La riziculture japonaise, qui est aujourd'hui très mécanisée, réclame finalement
très peu de travail, elle peut être faite par des gens qui passent toute la
semaine au travail en ville et puis juste le dimanche, ils viennent s'occuper
de leurs rizières. Cela reste un stabilisateur social. La société japonaise
n'est pas révolutionnaire bien que, étant pragmatique, elle ait accompli des
changements peut être supérieurs à des sociétés comme la société française.

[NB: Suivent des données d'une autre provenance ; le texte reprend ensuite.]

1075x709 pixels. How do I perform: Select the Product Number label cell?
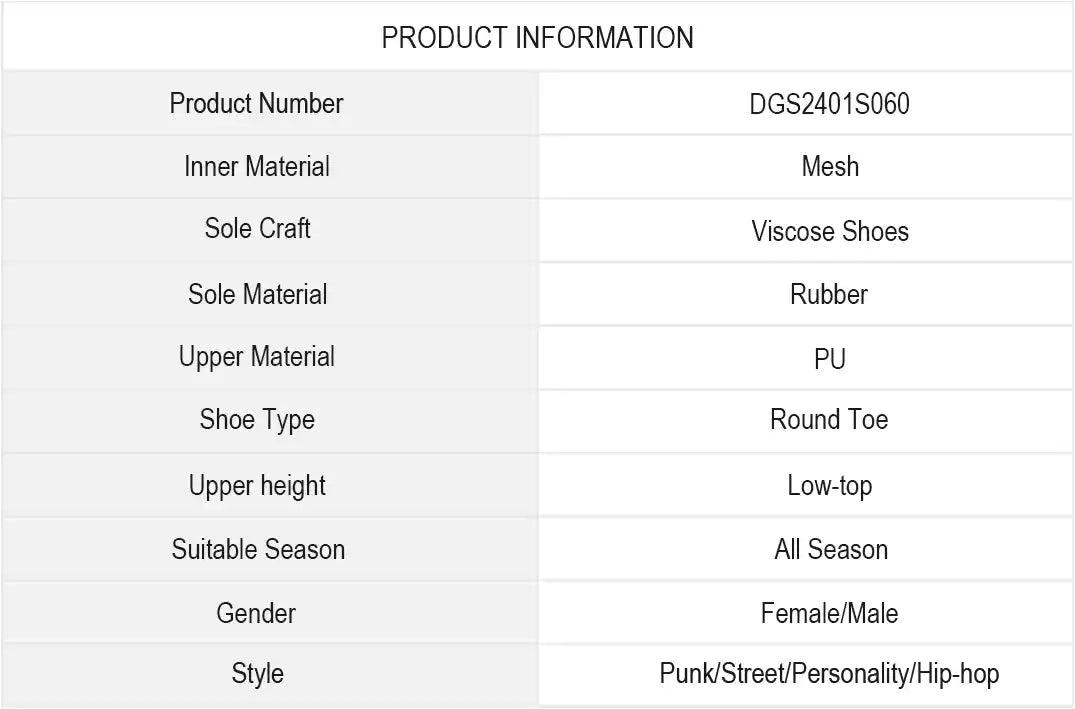[256, 103]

- J. Salomon : Dans quelle mesure peut-on suivre le fil de ce caractère
anti-urbain dans la culture traditionnelle française ? Est-ce que ça a une
influence concrète, est-ce qu'on se réfère à cette culture pour des politiques
et pour des pratiques ?
- M. Haggai : L'urbanisation continue au Japon. L'autosuffisance alimentaire
au Japon est de 40%, donc le Japon repose sur le marché mondial. On a réduit
la production des rizières, on ne peut pas penser que l'agriculture se développe
dans les années à venir. Néanmoins, l'idéologie de la communauté de type rural
est très vivace, même en ville.
- J. Levy : Ma question est sur le niveau métropolitain. Un des éléments
importants de l'urbaphobie est empêcher les régions métropolitaines de se
gouverner. Où en est-on au Japon ?
- M. Hagai : La politique ne peut se faire concrètement que dans le
cadre administratif, c'est-à-dire que Tokyo est une des préfectures, avec
un gouverneur élu et qui a dans des nombreux cas pris des initiatives, par
exemple sur les restrictions concernant les émissions de gaz carbonique. La
coopération entre préfectures est une question à l'ordre de jour, un thème
débattu depuis plusieures années, la question est justement de dépasser l'échelle
des préfectures qui se regrouperaient dans des régions. De la même manière
qu'on a regroupé les municipalités, on regrouperait les préfectures, main
on en est encore au début de ce débat.